I like to play musicals. There’s just something fun about learning a show, performing it a bunch of times in quick succession, and then being done with it. I usually play high school musicals, sometimes in a pit with students, or sometimes just a bunch of Old Folks. The shows chosen in high school are usually popular and fun, and frequently challenging. West Side Story kicked my butt the first time I played it, and Singing in the Rain has brutal brass parts. “You mean I only have two beats to yank the mute out of my horn?” Plus you get to meet and bond with a wide spectrum of other musicians. Nothing like 20 minutes of scene-change music to give you a topic of conversation later.
I’ve played 29 shows over the last 25 years or so.
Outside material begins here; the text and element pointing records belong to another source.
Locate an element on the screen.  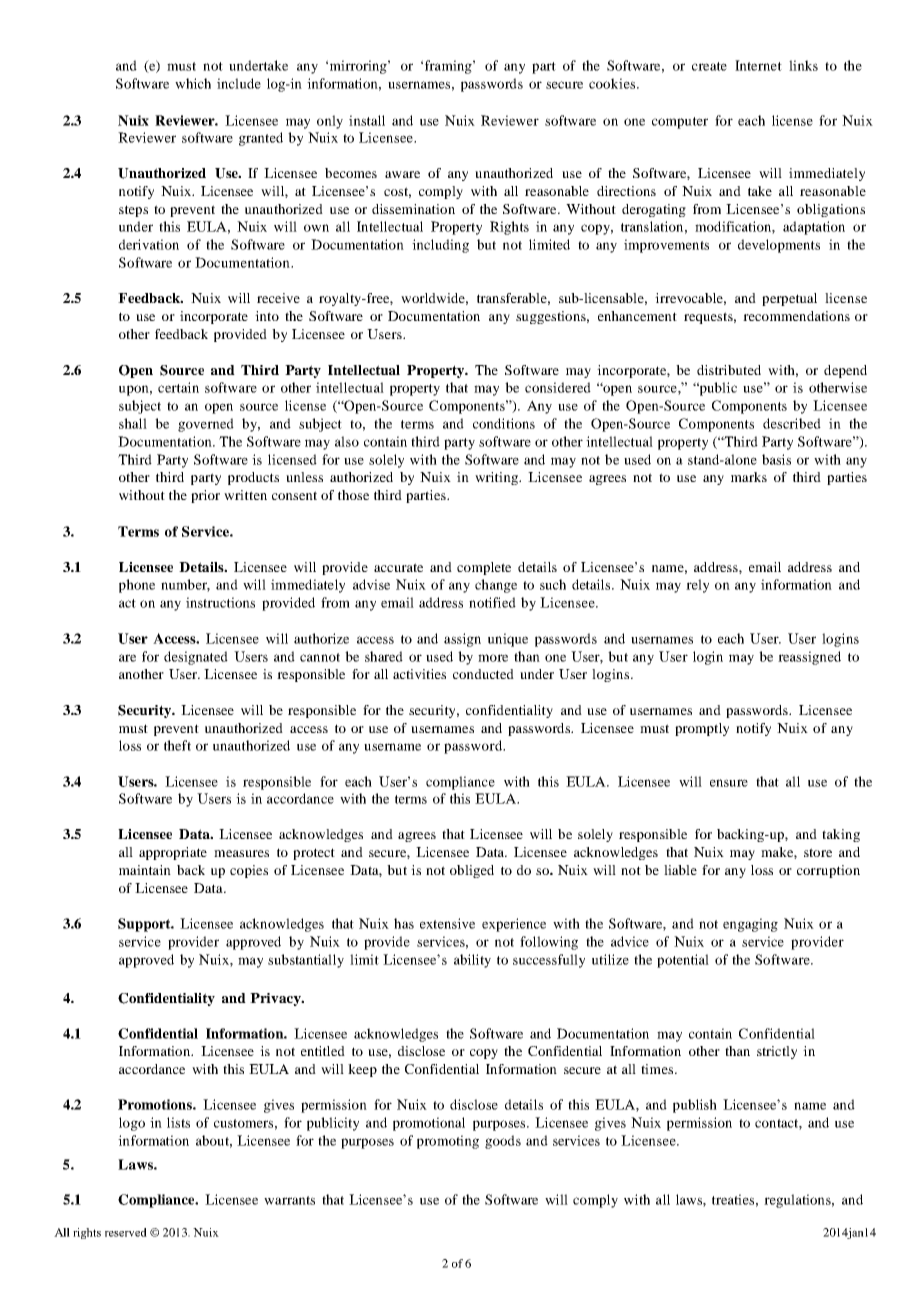
which is located at coordinates (193, 83).
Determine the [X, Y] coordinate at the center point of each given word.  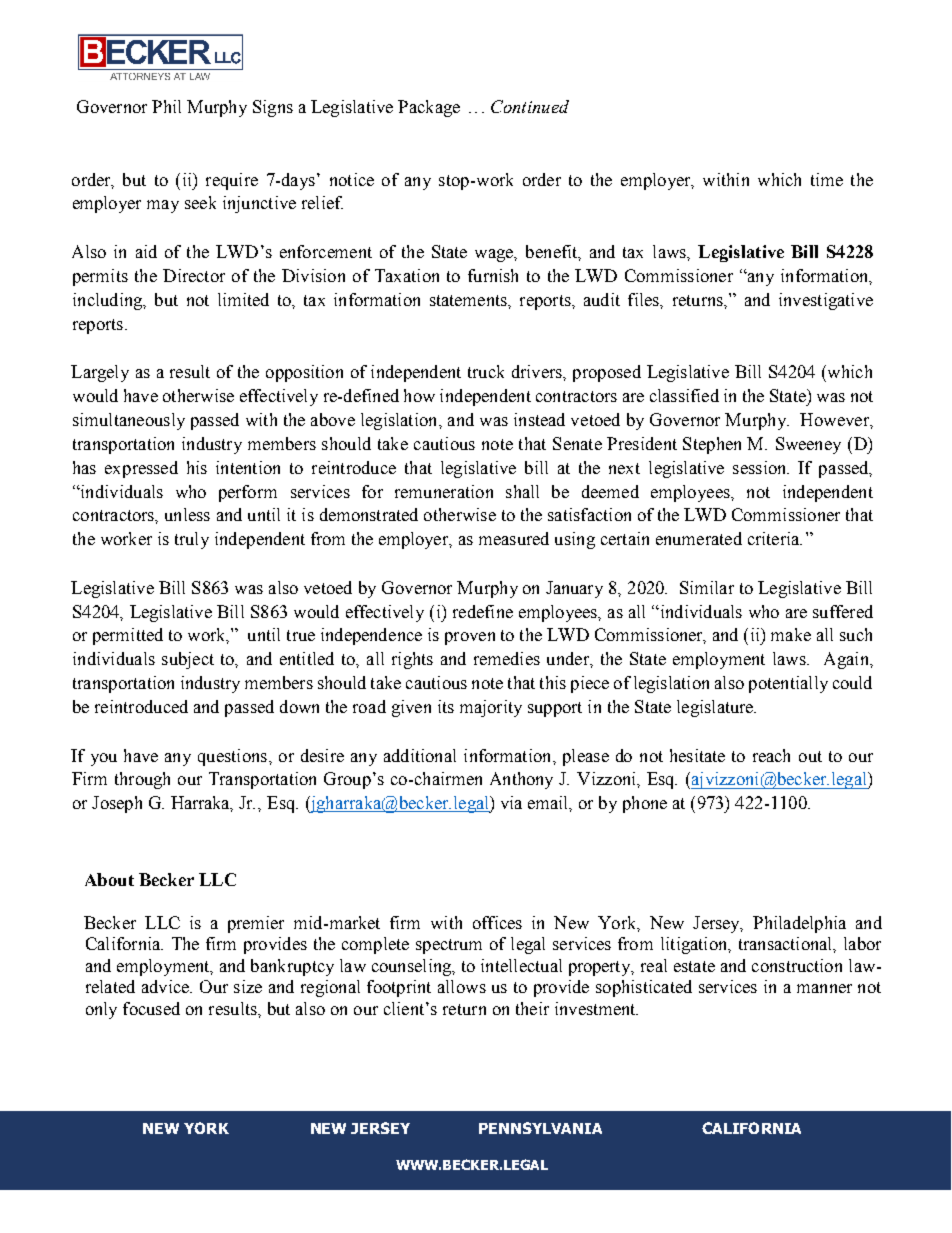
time [827, 179]
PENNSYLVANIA [540, 1128]
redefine [483, 611]
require [232, 181]
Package [429, 108]
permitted [128, 636]
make [791, 634]
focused [151, 1008]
In that time, I’ve developed a method for marking my book that makes end-of-show time easier. Ideally you erase your book when you’re done. Take out any cuts, markings, cheats, or changed vocal cues so that the next user of your book doesn’t have to wade through a lot of junk. Supposedly the publisher will fine you if you leave your book marked up, but that never seems to happen given the number of pre-scribbled books I’ve encountered. Still, I don’t like leaving a mess for others to clean up, whether it’s the next dude with the Reed 4 book or a high schooler who’s being forced to erase my book by their band director.
Every show is going to have cuts, that is, sections of songs or dances that are removed. Maybe the song is too long. Maybe the music is too hard. Maybe it’s in the wrong key for the singer. You can always spot a first timer when they make huge pencil markings on the music to indicate a cut. “CUT TO 87” with a huge arrow scribbling over the intervening measures.
There are two problems with this technique: you have to erase a whole hell of a lot more. Also, cuts change. If the cut is made to measure 45 instead of 87, you have to erase 43 bars of scribbles. If the cut is removed (perhaps Little Johnny finally learned to mambo), you’re faced with a lot of erasing.
I use Post-It® notes, in particular the skinny brightly-colored flag-like “page marker” ones. They’re the perfect size for covering up part of a staff of music, say to change the count of a rest, or to block out a part that’s covered elsewhere in the group but is confusing you for a solo entrance. The bright colors make it easy to spot during performance.
The big thing is that they can be picked up and moved easily. Cut’s been changed to bar 43? Just pick up the flag that has the destination arrow on it and put it onto bar 43. The vamp is going to be repeated 8 times? Put a little “8x” on a note. The vamp is out? Just take off the note. The repeat is no good? Tear two skinny notes and hide the repeat bars.
You can make the flags stick out of your book too, making “flip back three pages for the reprise” situations easy. Just put a couple of flags on the page you need to flip back to and have them peek out the side. Easy to grab and turn. I also use the full-sized notes to write “SUCKS”, and put it in my part with “SUCKS” sticking out the top. I can see exactly where I clobbered an entrance or a solo the night before, and can look at it before the next show.
You can also get rolls of Post-It tape. I use that if I re-write a chunk of music and want to attach it to the book. Regular scotch tape will ruin the paper, but Post-It tape lets me easily take it off once the show’s done.
I used to use a fancy system with different colors for different actions – green for cuts, purple for vamps, red for repeats, but that was too complicated. If I see “Cut to 45”, I know what that means. So the colors are just a nice visual side effect.